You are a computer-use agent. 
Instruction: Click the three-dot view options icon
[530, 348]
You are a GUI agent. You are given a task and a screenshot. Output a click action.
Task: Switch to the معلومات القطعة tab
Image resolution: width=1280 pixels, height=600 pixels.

Task description: Determine the number of lines in the listing that contain the word "agent", and respond with nothing but that number.

Task response: 2